Topo

Quer se livrar dos abusos do telemarketing? Atenda: pode ser um 'robocall'

Telemarketing irrita milhões de brasileiros todo dia - Getty Images/iStockphoto
Telemarketing irrita milhões de brasileiros todo dia Imagem: Getty Images/iStockphoto

Abinoan Santiago

Colaboração para Tilt, em Florianópolis

21/04/2022 04h00

O Brasil alcançou recentemente a marca de dez milhões de números registrados no "Não Me Perturbe", plataforma que bloqueia contatos de telemarketing no país. Já dados obtidos por Tilt junto à Anatel (Agência Nacional de Telecomunicações) revelam que a autarquia recebeu 25.739 reclamações por ligações indesejadas em 2021 — cerca de 70 por dia.

Um dos vilões nessas estatísticas são os chamados "robocalls", tecnologias de software que fazem ligações automatizadas. Eles são usados por empresas que prestam serviços de telemarketing para cobranças ou ofertas de serviços em diversos segmentos, como telefonia, TVs por assinaturas e operadoras de cartões de crédito, por exemplo.

Ainda sem legislação específica que discipline o uso dos robocalls, a Anatel informou a Tilt que medidas para combater a prática "serão anunciadas oportunamente."

Mas o que são esses robôs e como a gente se livra deles? A estratégia é simples: jogar o jogo do software.

Atender dá certo?

Os robocalls são softwares produzidos por empresas de tecnologia que usam de IA (Inteligência Artificial) para realizar determinadas ordens, como ligações em massa, de acordo com o que a empresa de telemarketing traça como estratégia.

Lincoln Ribeiro, chefe de Operações da Callflex+VoxAge, empresa que cria robôs de telemarketing para empresas, explica que "as tecnologias por trás deles são, além dos bancos de dados de contatos, o reconhecimento de voz e algoritmos de IA que interpretam a voz do cliente e identificam o que a pessoa está falando".

"Esses robôs também trabalham com vozes humanizadas. Não são só aquelas robotizadas", acrescentou.

Ribeiro comenta que os robocalls ainda trabalham com scripts de programação e atuam com processos de "gatilhos" do consumidor. Ou seja, "de acordo com a resposta do cliente, o robô toma a decisão de ir para um caminho ou outro".

O especialista diz que, como os robôs obedecem a comandos, uma alternativa para se livrar deles é atender as chamadas e recusar o serviço oferecido. É que o software pode entender ser improdutivo retornar a ligação para ofertar novamente em um curto espaço de tempo.

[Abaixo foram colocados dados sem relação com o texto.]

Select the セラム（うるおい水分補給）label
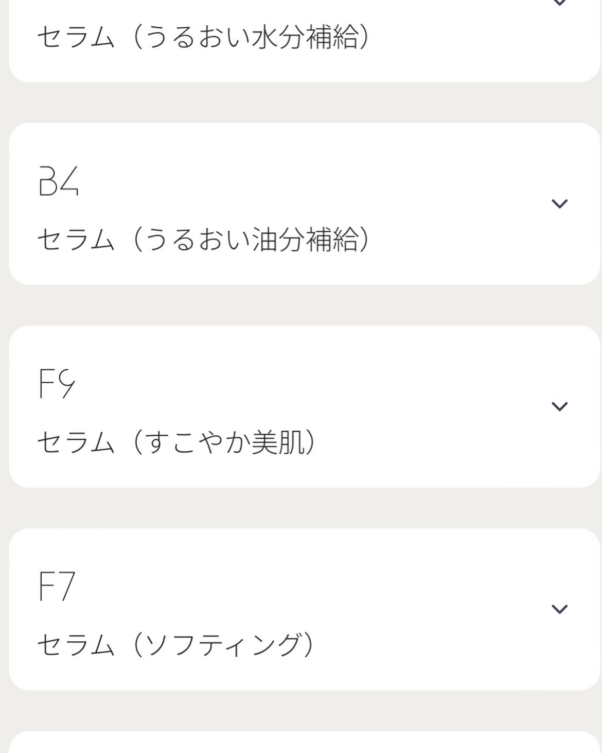The image size is (602, 753). tap(203, 37)
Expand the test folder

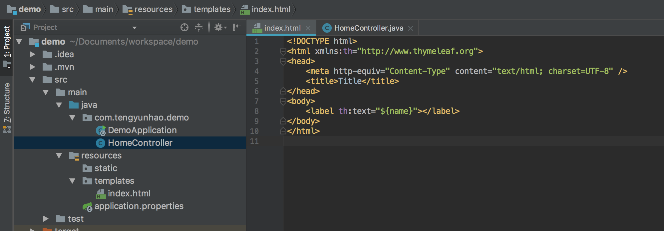pos(46,219)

Ele interpreta a voz da pessoa falando que não tem interesse no serviço. Isso retorna para o robô como resposta negativa e a empresa pode ter programado que outra tentativa ocorra somente após determinado período. Isso é possível. Agora, esse intervalo varia de acordo com a a estratégia da empresa. Lincoln Ribeiro.

Por que me ligam tanto?

O inverso também pode acontecer. Se a gente não atender as ligações, os robôs são programados para continuar ligando, pois o comando dado ao software não foi o de serviço recusado.

"A interpretação desse não-contato com o cliente é importante", explica Ribeiro. "Pode ser que o telefone estava fora de área, o cliente estava em outra ligação ou até que ele não exista. Então, é possível que o robô seja programado para continuar ligando, visto que o telefone existe."

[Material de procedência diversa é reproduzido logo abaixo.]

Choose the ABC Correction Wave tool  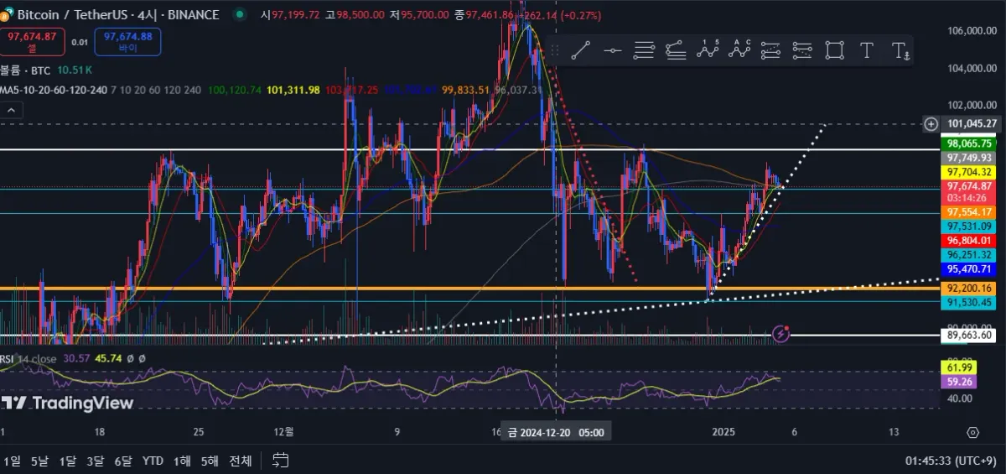(x=739, y=51)
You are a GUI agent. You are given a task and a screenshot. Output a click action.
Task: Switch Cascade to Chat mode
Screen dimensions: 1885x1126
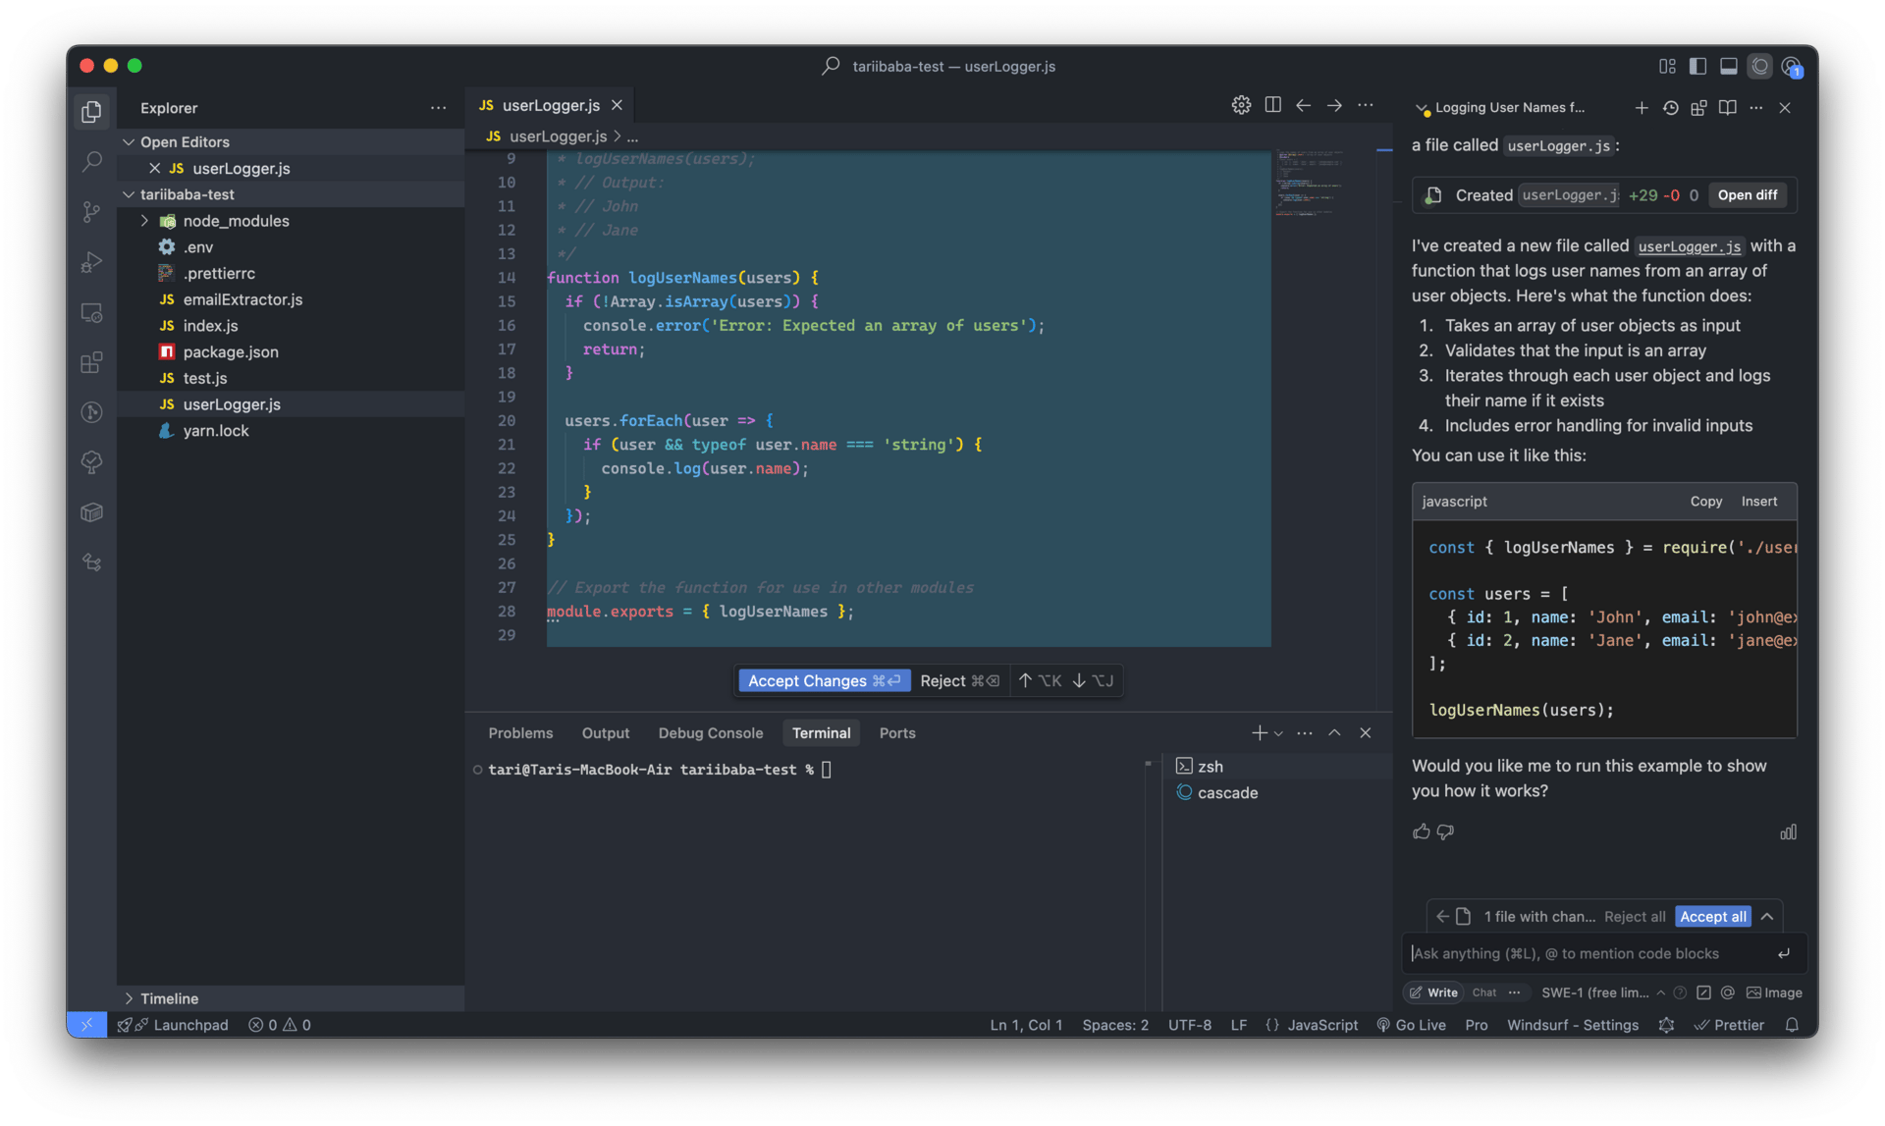pos(1483,992)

De acordo com Ribeiro, o horário que os robôs ligam é determinado pelo perfil da própria pessoa incomodada. Se a empresa de telemarketing define os jovens como público-alvo, por exemplo, provavelmente as ligações acontecerão em momentos quando o cliente não esteja em aula, caso seja estudante. Isso também é o que define a intensidade das chamadas.

Tudo isso varia de cliente para cliente e é estabelecido pelas próprias empresas de telemarketing, não pelos fabricantes dos robocalls.

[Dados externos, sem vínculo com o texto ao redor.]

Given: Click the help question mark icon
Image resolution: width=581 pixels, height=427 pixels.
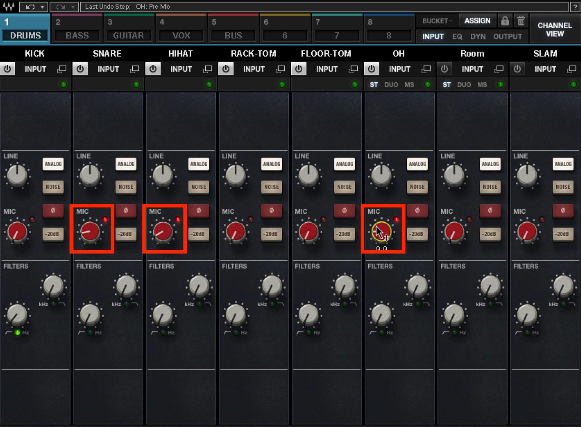Looking at the screenshot, I should coord(575,7).
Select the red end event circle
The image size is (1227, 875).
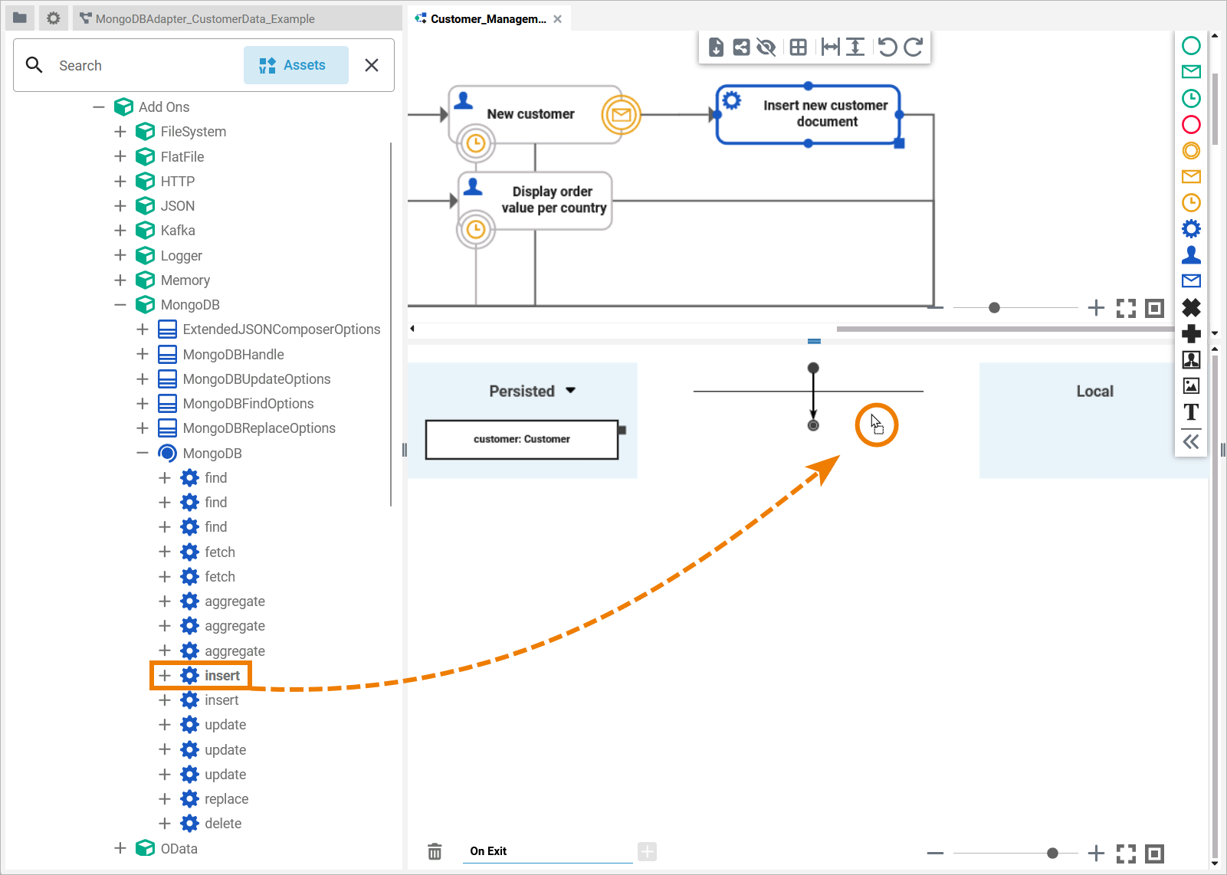pos(1191,124)
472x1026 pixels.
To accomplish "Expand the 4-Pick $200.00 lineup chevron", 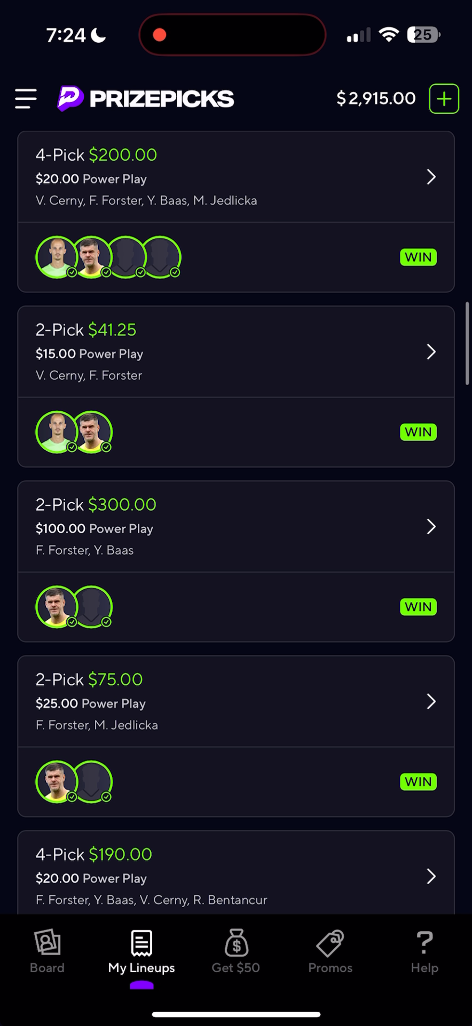I will pos(431,177).
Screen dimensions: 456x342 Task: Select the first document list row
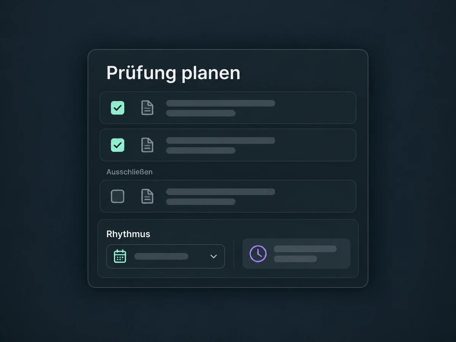point(228,108)

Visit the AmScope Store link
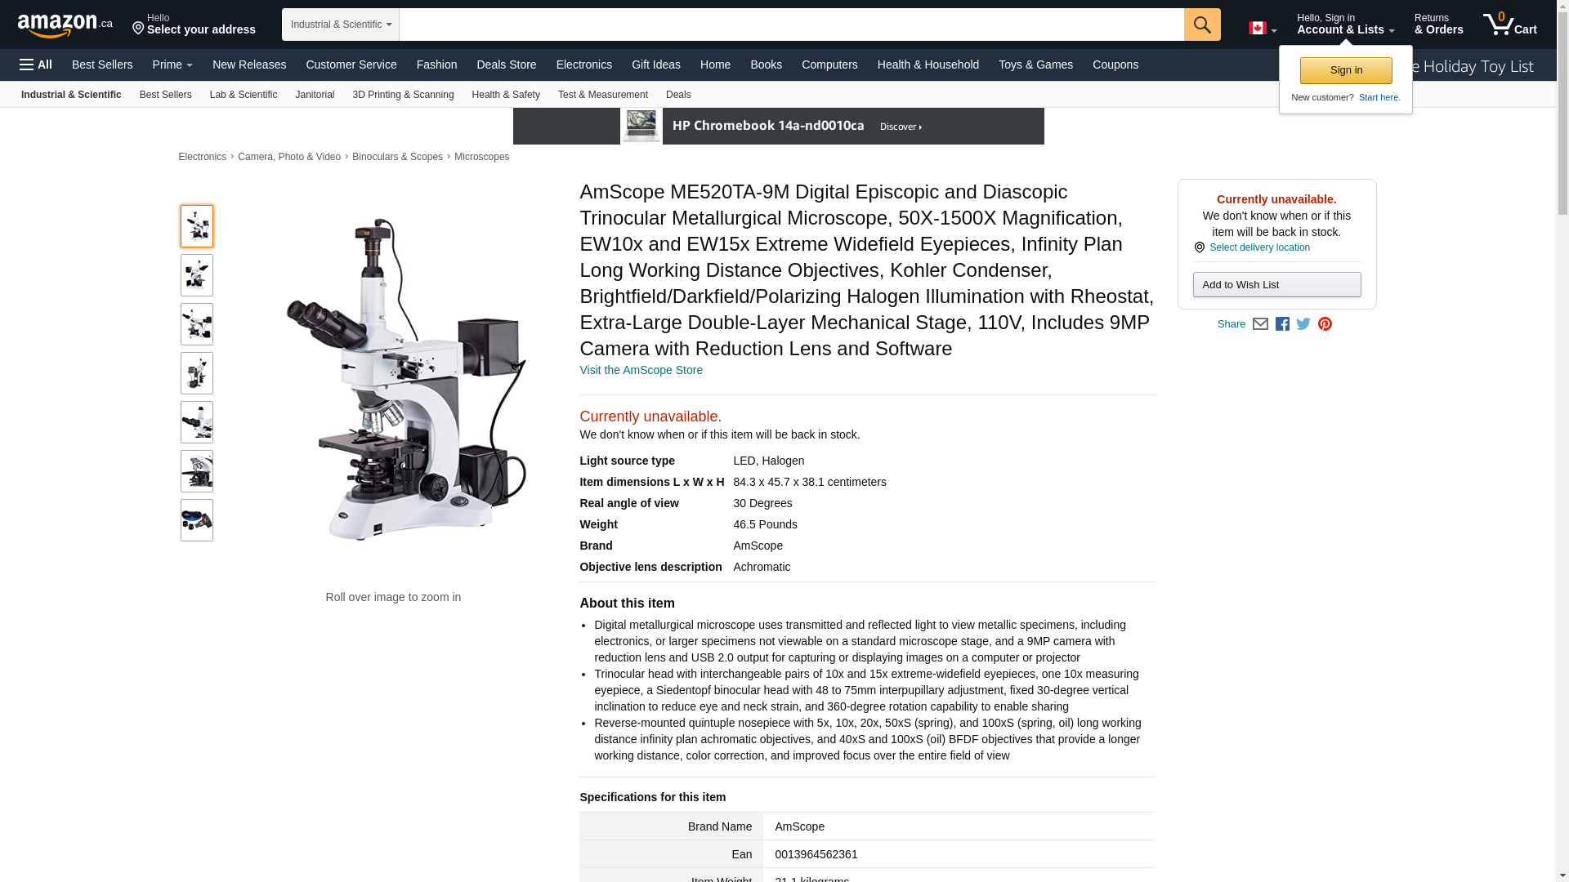(641, 370)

"Cada indivíduo tem a sua própria jornada na ferramenta. Mas se o robô conseguir falar com a pessoa e ela disser que não quer comprar um serviço, por exemplo, é possível que o sistema seja programado para não ligar mais para ela", concluiu.

O que dizem as empresas

A ABT (Associação Brasileira de Telesserviços), entidade que representa as empresas de telemarketing, defende o uso de robôs, pois "a questão que mais preocupa não é a tecnologia em si, mas o seu uso massificado e em forma não-apropriada, como no caso de ligações em grande quantidade".

De acordo com Cláudio Tartarini, diretor jurídico da ABT, como não há legislação que crie normas para o uso de robôs, as próprias empresas do setor se autorregulamentaram, criando o chamado "Probare", que é um conjunto de regras.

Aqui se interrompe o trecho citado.